Ngomong – ngomong soal iklan, pembuat
iklan juga ga sembarangan loh membuat kata – kata ataupun jargon. Itu semua ada
teknik serta dapat dipelajari. Mari kita mulai belajar bersama di
#LearningSeries1 ini!. Kita mulai dari dasarnya dulu yuk!
1.
Apapun makanannya, minumnya teh botol sosro! Kalian pasti tidak asing dengan
jargon yang satu ini kan? Ya, sebuah jargon yang sangat melekat tanpa kita
sadari. Keren banget kan! Tagline/Jargon tadi dibuat oleh seorang Copywriter.
Lalu apa itu Copywriting? Copywriting adalah kegiatan menulis
rangkaian kaliman pemasaran/iklan yang bertujuan untuk membujuk konsumen untuk
melakukan tindakan sesuai dengan goals yang ingin dicapai. Sebagai contoh tagline
Teh Botol Sosro tadi. Tagline tersebut tentu menyiratkan kepada
pendengar/pembaca bahwa minuman teh botol sosro dapat menjadi teman minum
kalian ketika makan, apapun makanannya.
2.
Apa pentingnya?
Tentunya menjadi pertanyaan kalian semua, apasih pentingnya copywriting tadi.
Berikut beberapa poin – poin penjelasannya :
-
Engange :
Menarik atau mengikutsertakan perhatian, interest, dan emosi target
konsumen.
-
Persuade :
Membujuk/Meyakinkan target konsumen dengan memaparkan value proposition
produk.
-
Influence :
Memperngaruhi keputusan target konsumen untuk melakukan sebuah tindakan
sesegera mungkin.
Catatan : Value Proposition adalah
nilai atau manfaat yang dijalanjikan produsen kepada konsumen ketika memilih
produk tersebut.
Mari kita bedah sebuah iklan diatas :
1. Iklan Produk Baru Pepsi diatas
menjanjikan rasa cola yang beneran dengan 60% gula lebih rendah. Hal ini
menjelaskan apa yang ditawarkan Pepsi ke konsumen, yakni 60 gula lebih rendah.
2. Lantas sebagai konsumen pasti
sebagian besar kita tidak percaya kan? Nah, pepsi mengajak konsumen agar “Minumlah
biar kamu percaya” secara tersirat menggerakkan konsumen untuk melakukan
pembelian. Keren banget kan!
3. Sebagai suatu iklan yang baik segala
klaim ataupun tawaran tentunya diperbandingkan. Pepsi membandingkan 60% gula
lebih rendah dengan produk – produknya yakni Pepsi-Cola, Pepsi Next dll.

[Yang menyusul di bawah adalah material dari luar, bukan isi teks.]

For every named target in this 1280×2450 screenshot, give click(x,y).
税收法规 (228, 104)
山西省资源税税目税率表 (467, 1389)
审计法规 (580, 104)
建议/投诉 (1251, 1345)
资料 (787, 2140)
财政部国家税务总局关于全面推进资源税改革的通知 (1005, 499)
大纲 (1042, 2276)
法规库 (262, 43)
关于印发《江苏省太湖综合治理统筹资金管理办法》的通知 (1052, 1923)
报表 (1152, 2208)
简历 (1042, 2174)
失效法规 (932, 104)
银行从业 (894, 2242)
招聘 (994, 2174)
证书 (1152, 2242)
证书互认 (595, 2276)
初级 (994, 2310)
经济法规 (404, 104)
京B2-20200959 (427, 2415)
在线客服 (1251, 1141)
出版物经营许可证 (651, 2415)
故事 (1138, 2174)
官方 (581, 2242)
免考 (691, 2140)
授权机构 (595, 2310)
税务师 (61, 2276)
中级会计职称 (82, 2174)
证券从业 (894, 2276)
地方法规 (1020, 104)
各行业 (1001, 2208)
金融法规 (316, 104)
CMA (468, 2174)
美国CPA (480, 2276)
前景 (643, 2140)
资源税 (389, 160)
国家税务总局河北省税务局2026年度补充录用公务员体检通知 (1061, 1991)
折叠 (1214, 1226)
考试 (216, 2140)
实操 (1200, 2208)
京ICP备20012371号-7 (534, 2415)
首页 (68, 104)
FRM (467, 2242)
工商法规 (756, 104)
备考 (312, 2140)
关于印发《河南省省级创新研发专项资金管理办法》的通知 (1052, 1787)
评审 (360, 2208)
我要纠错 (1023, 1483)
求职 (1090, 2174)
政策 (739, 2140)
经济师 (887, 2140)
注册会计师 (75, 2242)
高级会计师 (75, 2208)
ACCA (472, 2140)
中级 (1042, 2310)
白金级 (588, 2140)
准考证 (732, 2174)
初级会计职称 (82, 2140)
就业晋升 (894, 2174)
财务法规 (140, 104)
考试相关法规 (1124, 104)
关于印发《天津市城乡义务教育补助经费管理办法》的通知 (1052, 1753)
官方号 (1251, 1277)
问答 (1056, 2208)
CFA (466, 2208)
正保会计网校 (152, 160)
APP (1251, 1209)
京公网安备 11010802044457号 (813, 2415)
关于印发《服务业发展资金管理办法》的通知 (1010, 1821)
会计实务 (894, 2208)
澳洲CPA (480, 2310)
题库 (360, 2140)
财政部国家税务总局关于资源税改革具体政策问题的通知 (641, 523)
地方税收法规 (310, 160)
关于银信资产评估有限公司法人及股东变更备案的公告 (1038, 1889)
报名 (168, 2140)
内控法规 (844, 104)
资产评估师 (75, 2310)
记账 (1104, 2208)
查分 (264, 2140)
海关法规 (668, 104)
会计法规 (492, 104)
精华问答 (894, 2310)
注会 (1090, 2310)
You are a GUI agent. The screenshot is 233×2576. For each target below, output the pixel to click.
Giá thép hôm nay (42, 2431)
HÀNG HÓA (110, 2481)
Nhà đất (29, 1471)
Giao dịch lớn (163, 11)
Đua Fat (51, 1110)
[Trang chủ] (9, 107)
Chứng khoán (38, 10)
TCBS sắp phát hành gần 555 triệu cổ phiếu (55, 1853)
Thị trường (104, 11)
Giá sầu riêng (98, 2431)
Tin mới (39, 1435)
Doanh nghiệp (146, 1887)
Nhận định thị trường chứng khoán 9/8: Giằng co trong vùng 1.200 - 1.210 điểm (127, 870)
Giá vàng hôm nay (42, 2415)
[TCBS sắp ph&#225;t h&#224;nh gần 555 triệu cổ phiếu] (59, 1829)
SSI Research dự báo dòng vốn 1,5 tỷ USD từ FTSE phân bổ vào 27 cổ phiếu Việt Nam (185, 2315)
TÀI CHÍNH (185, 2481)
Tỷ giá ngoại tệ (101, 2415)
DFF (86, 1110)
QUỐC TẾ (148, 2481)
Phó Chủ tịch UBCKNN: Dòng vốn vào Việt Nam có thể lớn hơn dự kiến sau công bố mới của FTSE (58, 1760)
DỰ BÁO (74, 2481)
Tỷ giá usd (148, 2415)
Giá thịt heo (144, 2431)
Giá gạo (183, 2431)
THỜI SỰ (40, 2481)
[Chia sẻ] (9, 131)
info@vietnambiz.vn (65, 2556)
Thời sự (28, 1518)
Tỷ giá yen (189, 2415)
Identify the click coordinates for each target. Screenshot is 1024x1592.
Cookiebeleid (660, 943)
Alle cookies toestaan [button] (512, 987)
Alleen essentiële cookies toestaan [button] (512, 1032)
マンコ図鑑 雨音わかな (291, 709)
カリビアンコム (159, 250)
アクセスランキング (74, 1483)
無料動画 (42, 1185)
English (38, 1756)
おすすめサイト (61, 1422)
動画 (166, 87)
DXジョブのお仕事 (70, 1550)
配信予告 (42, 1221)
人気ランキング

Gimana, sederhana tapi keren banget
kan Copywriting ini! Tentunya, kegiatan semacam ini akan semakin banyak karena
perubahan pola perilaku masyarakat. Bisa jadi dimasa mendatang menjadi seorang
Copywriter menjadi pekerjaan yang menjanjikan loh! Segini dulu yah, penjelasan
lebih lanjut akan ada di series berikutnya. Sampai jumpa!